Large Sample Confidence Intervals for a Population Mean and Proportion

Posted by Beetle B. on Sun 16 July 2017

\(\newcommand{\Cov}{\mathrm{Cov}}\) \(\newcommand{\Corr}{\mathrm{Corr}}\) \(\newcommand{\Sample}{X_{1},\dots,X_{n}}\)

For any distribution, if \(n\) is large, use \(Z=\frac{\bar{X}-\mu}{S/\sqrt{n}}\) By the Central Limit Theorem, it is approximately normal. Then \(\bar{x}\pm z_{\alpha/2}s/\sqrt{n}\) will give you a confidence interval for \(\mu\). It is approximately \(100(1-\alpha)\)

\(n>40\) is a good size to justify this approximation. Note that this actually has 2 random variables: \(\bar{X},S\), which is why \(n\) is a bit larger than our previous rule for the CLT.

There is no way to estimate \(n\) in advance, though. Just be conservative on \(\sigma\).

For large \(n\), the upper confidence bound for \(\mu<\bar{x}+z_{\alpha}s/\sqrt{n}\).

For large \(n\) the lower confidence bound for \(\mu>\bar{x}-z_{\alpha}s/\sqrt{n}\).

A General Large Sample Confidence Interval

Need to estimate \(\theta\). Let \(\hat{\theta}\) satisfy:

  1. It is approximately normal.
  2. It is unbiased.
  3. The expression for \(\sigma_{\hat{\theta}}\) is known.

Then standardizing \(\hat{\theta}\) gives:

\begin{equation*} P\left(-z_{\alpha/2}<\frac{\hat{\theta}-\theta}{\sigma_{\hat{\theta}}}<z_{\alpha/2}\right)\approx1-\alpha \end{equation*}

If \(\hat{\theta}\) involves an unknown (e.g. \(\sigma\)), see if substituting \(s_{\hat{\theta}}\) works. If \(\sigma_{\hat{\theta}}\) involves \(\theta\), try replacing \(\theta\) with \(\hat{\theta}\).

A Large Sample Confidence Interval for a Population Proportion

Recall that if \(n<<N\), and \(np\ge10\), and \(nq\ge10\), then \(X\), the number of successes in the sample, can be treated as a normal distribution. \(p\) is unknown. But if we use \(\hat{p}=\frac{X}{n}\), then it is approximately normal. We know that \(E(\hat{p})=p\) and \(\sigma_{\hat{p}}=\sqrt{\frac{p(1-p)}{n}}\).
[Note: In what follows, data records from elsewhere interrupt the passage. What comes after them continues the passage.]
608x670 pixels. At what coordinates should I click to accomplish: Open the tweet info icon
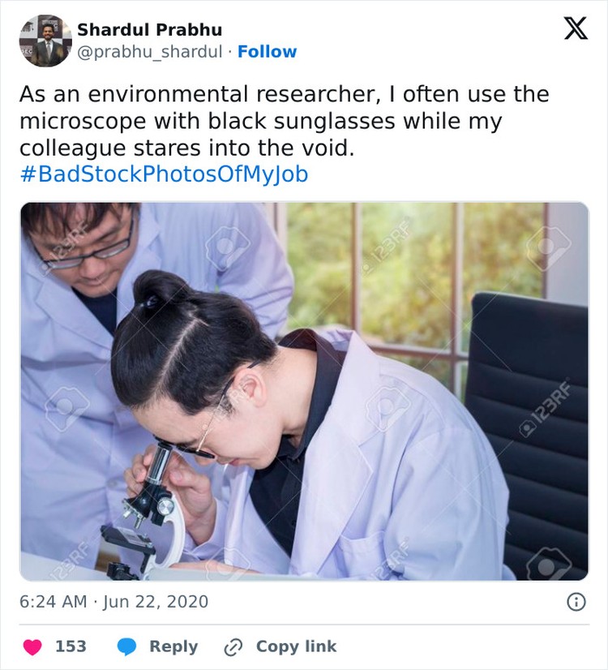[576, 602]
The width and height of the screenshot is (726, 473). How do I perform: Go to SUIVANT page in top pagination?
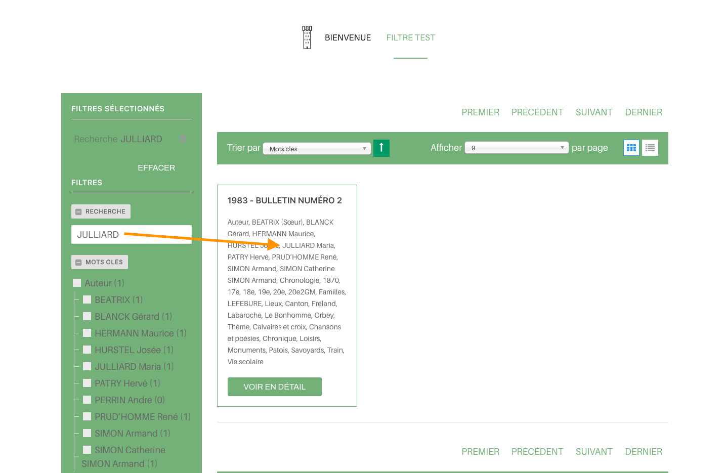coord(594,112)
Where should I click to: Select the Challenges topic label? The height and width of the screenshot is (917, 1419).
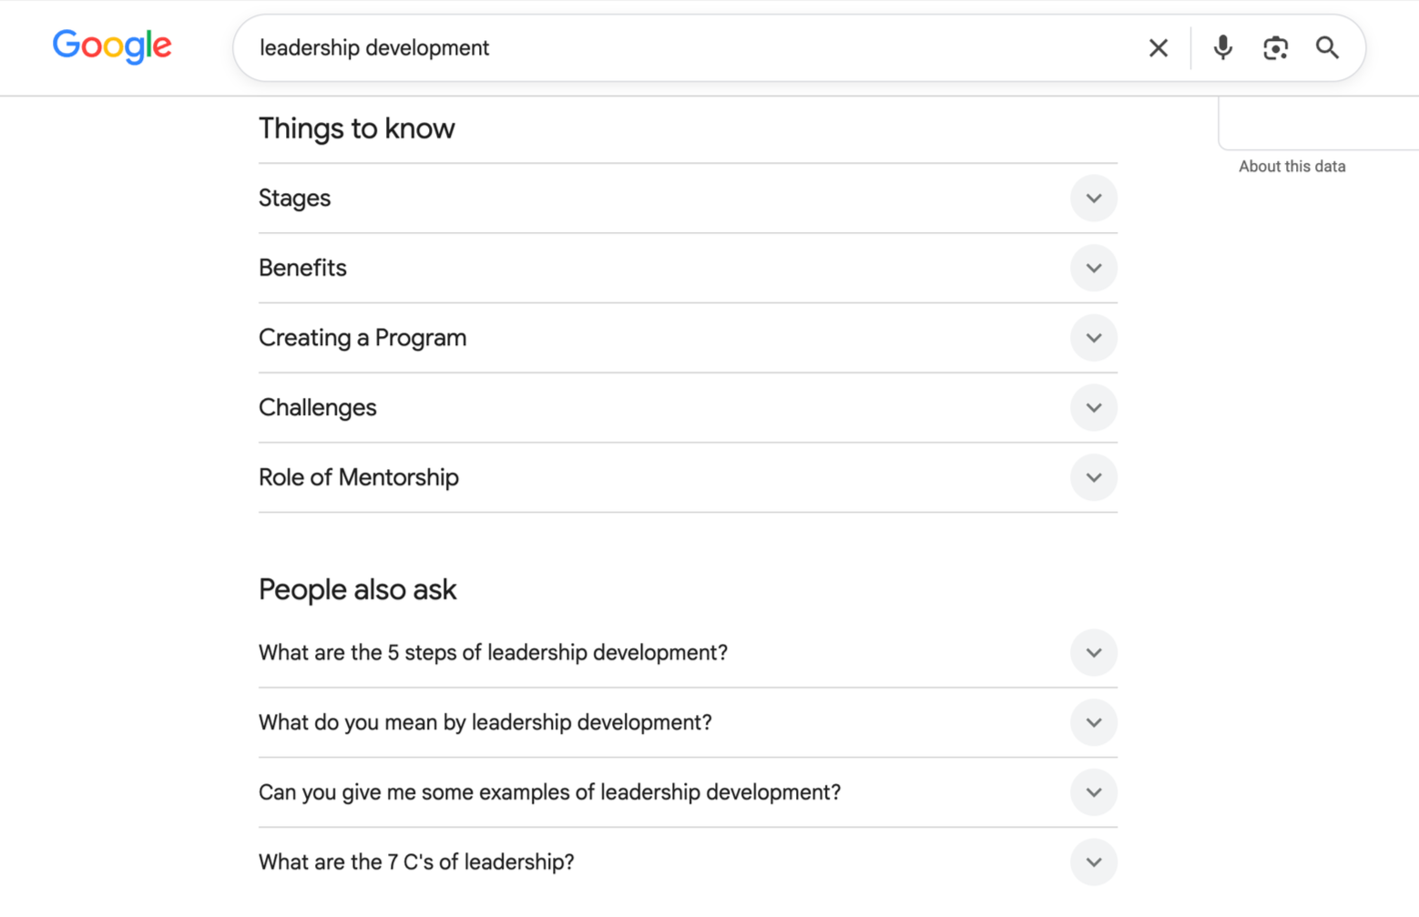click(317, 408)
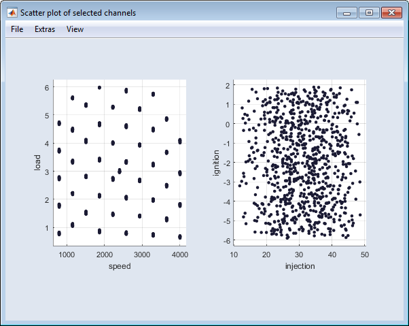The width and height of the screenshot is (409, 326).
Task: Select the 'injection' x-axis label
Action: (300, 266)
Standardizing \(\hat{p}\) and computing the CI:

\begin{equation*} p=\frac{p+\frac{z_{\alpha/2}^{2}}{2n}\pm z_{\alpha/2}\sqrt{\frac{\hat{p}\hat{q}}{n}+\frac{z_{\alpha/2}^{2}}{4n^{2}}}}{1+\frac{z_{\alpha/2}^{2}}{n}} \end{equation*}

If \(n\) is large, this is roughly \(\hat{p}\pm z_{\alpha/2}\sqrt{\frac{\hat{p}\hat{q}}{n}}\)

But the full form should be used. It is often accurate even when \(n\hat{p}\ge 10\) or \(n\hat{q}\ge 10\) does not apply.

If \(w\) is the desired width, then \(n\approx\frac{4z_{\alpha/2}^{2}\hat{p}\hat{q}}{w^{2}}\). But we don’t know \(\hat{p}\hat{q}\). However, we do know it is maximum when each is 0.5.